Handling wet gas at the wellsite has always required the separation of gas and liquids coming out of the well, with separate handling and transmission of both. The separated gas is treated in a compressor and sent directly to central processing facilities. The liquids are further separated and temporarily stored, with the hydrocarbons typically pumped out for processing or immediate sale and water handled separately.

Hicor is well on its way to changing that model through the design and field testing of a multiphase compressor that can be connected directly to a wet-gas well. When the technology becomes commercial, as the company expects it soon will, it will eliminate the need for costly wellsite separation and associated tank storage and allow gas with entrained liquids to travel through a single multiphase pipeline from well to processing plant.

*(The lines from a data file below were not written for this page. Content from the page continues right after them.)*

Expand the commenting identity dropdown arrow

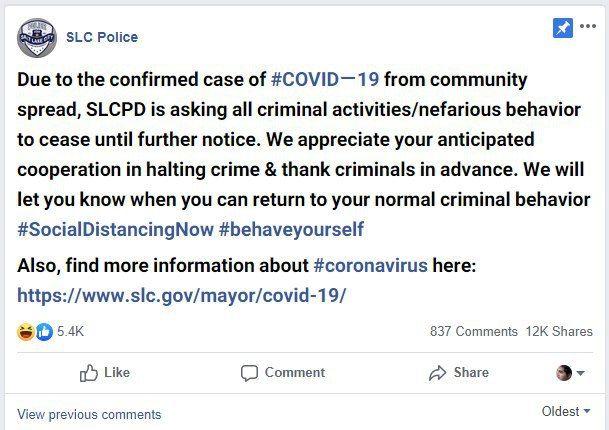tap(581, 373)
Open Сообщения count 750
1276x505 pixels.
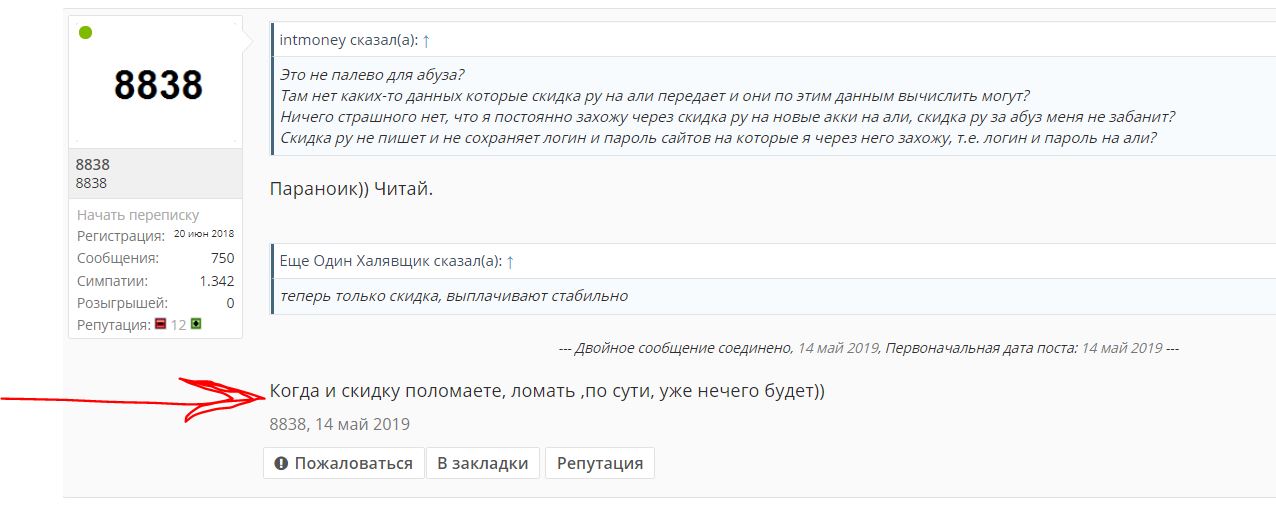(x=222, y=258)
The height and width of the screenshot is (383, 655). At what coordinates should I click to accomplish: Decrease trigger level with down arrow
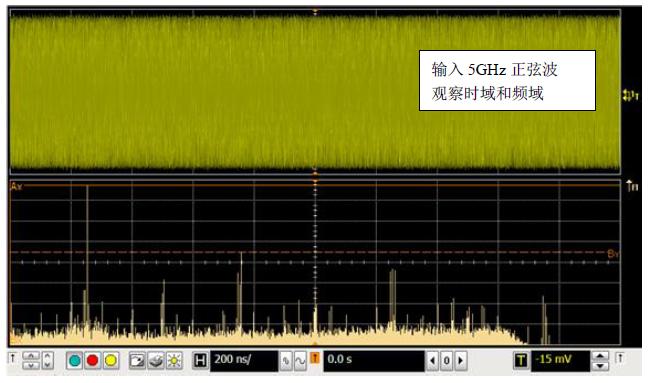(601, 366)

The multiphase compression technology was developed by Hicor founder Pedro Santos, who today is a company adviser and member of its board of directors. While Santos was finishing his graduate engineering studies at Massachusetts Institute of Technology in 2009, he began to work on developing a near-isothermal compression process to enable the design of a compressor with high thermodynamic efficiency.

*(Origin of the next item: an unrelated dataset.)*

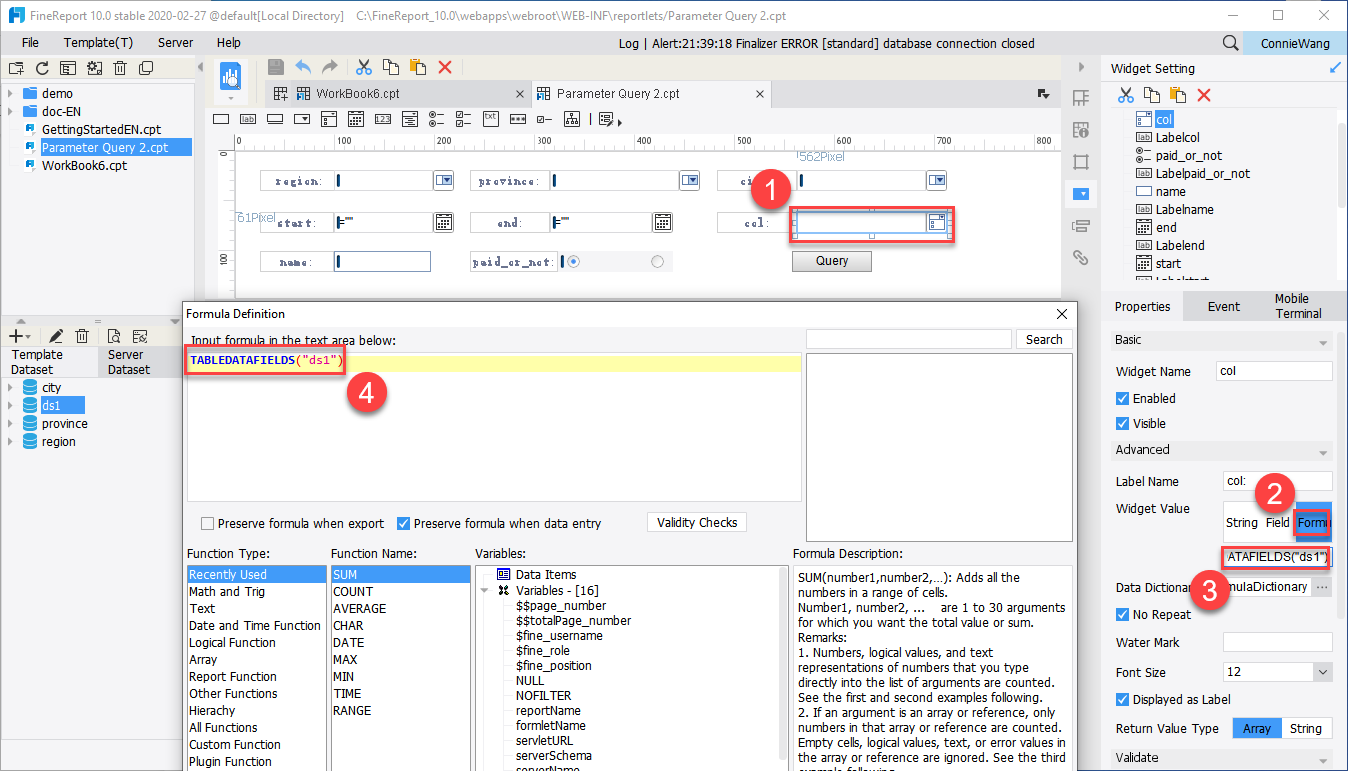The image size is (1348, 771).
Task: Select the Date picker widget tool
Action: click(x=356, y=118)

The technology he developed led to the startup of Hicor’s predecessor company the following year. Today Hicor is backed by Chevron Technology Ventures, Statoil Technology Invest, EV Private Equity, and other angel investors.  

Atomized Liquid Coolant

The Hicor compressor features a novel hybrid rotor design, and at the heart of the processing technology is a proprietary technique by which an atomized liquid coolant is injected into the compression chamber. The coolant can be just about any liquid, whereas in a typical wellhead application the liquid hydrocarbons in the wellstream are used as the coolant fluid.

“The physics of gas compression is that as you compress gas, it heats up,” said Jeremy Pitts, senior vice president of engineering at Hicor. “But as the gas heats it becomes harder to compress. As you add energy to compensate for that, the gas becomes even hotter and the process quickly becomes inefficient.”

Traditional compressors do not tolerate liquids, and because of the rising temperatures inherent in the process, they have difficulty achieving compression ratios of more than 5-to-1. By designing a machine that can be liquid-cooled, Hicor has taken advantage of the superior heat-absorption properties of liquids.

Droplets Absorb Heat

“With a liquid present in the compressor, you are still generating the same amount of heat, but a liquid has roughly three orders of magnitude more heat capacity than a gas,” Pitts said. “When you put these little droplets of liquid inside the compressor, they absorb that heat so you don’t get the temperature rise. That keeps the compressor from overheating and makes it more efficient.”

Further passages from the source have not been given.